A three-month, 56km, Kwalaha seismic data acquisition program in the region was completed a few days before Christmas to identify possible drilling locations and further scope the Wahoo and Mako prospects.

A 21km seismic program over the Tuna prospect started up on December 22 and InterOil said line preparation is in progress.

There is uncertainty over when the final investment decision for the InterOil-led Gulf LNG project will be reached, and over who InterOil could bring in as a suitable "world class" operator in accordance to the wishes of the PNG government's petroleum and energy department.

"We continue to work with our existing LNG development partners and the PNG government to advance our LNG project towards first production," InterOil chief executive officer Phil Mulacek said.

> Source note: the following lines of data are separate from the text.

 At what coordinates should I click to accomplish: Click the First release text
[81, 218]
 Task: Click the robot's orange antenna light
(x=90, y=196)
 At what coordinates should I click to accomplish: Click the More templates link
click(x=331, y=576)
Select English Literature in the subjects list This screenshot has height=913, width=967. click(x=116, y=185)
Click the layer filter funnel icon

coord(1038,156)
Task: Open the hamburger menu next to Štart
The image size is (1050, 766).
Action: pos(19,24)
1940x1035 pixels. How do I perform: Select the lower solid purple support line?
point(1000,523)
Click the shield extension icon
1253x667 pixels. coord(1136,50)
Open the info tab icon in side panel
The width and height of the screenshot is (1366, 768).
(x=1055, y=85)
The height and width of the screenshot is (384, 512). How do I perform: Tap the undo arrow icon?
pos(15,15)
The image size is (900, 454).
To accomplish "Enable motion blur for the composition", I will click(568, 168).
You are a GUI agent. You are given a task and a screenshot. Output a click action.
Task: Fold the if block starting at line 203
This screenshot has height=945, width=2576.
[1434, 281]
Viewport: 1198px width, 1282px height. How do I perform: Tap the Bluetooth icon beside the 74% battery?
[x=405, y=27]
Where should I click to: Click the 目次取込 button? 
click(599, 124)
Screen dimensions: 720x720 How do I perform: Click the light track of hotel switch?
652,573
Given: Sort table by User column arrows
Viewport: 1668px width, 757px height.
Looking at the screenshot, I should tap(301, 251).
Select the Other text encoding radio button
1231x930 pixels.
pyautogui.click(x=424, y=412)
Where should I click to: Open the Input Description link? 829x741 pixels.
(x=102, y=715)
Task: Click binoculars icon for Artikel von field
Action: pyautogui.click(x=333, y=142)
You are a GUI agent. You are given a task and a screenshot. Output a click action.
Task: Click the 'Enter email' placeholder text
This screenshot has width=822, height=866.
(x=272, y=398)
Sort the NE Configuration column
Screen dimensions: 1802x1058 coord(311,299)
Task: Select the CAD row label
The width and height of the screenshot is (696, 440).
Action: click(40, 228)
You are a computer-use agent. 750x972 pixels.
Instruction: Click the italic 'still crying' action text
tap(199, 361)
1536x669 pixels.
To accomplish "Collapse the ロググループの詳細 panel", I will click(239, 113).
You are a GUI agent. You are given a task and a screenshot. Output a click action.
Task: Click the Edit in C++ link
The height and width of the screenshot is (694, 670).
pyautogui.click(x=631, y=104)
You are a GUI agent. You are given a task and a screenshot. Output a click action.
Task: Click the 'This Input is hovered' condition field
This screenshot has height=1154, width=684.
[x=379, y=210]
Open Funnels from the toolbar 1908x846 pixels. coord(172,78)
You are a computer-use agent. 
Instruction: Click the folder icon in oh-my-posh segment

"Simultaneously, our advisors are managing the process of soliciting and evaluating proposals from potential strategic LNG partners. If a strategic partner is selected, we expect that such a partner would assist with accelerating the LNG project's capacity growth.

"Our delineation drilling at Triceratops has the potential to add to our substantial resource estimate at Elk and Antelope, and provide back-up supply for increasing LNG capacity."

Mulacek also referred to other emerging exploration opportunities.

"Our prospect inventory is maturing and we anticipate that it will support our goal of a multi-year, multi-well exploration program."

The Gulf LNG project is targeting 5 million tonnes per annum in 2014, with 3Mtpa from an onshore modular LNG plant and the rest from the FLNG facility.

There is also a proposed ramp-up to hit up to 8Mtpa from the total project through 2015 and 2016.

Gas for the project will be supplied from InterOil's Elk-Antelope field in Gulf province, while there is also an associated condensate stripping project with Mitsui.

At the end of 2010, the Elk-Antelope structure was estimated to hold 6.47 trillion cubic feet of initial recoverable sales gas in the low case forecast by GLJ Petroleum Consultants.

But a discovery at T-2 would further support InterOil's higher capacity LNG plans.

InterOil ended 2011 with a cash position of $108.1 million but $39.3 million was considered "restricted".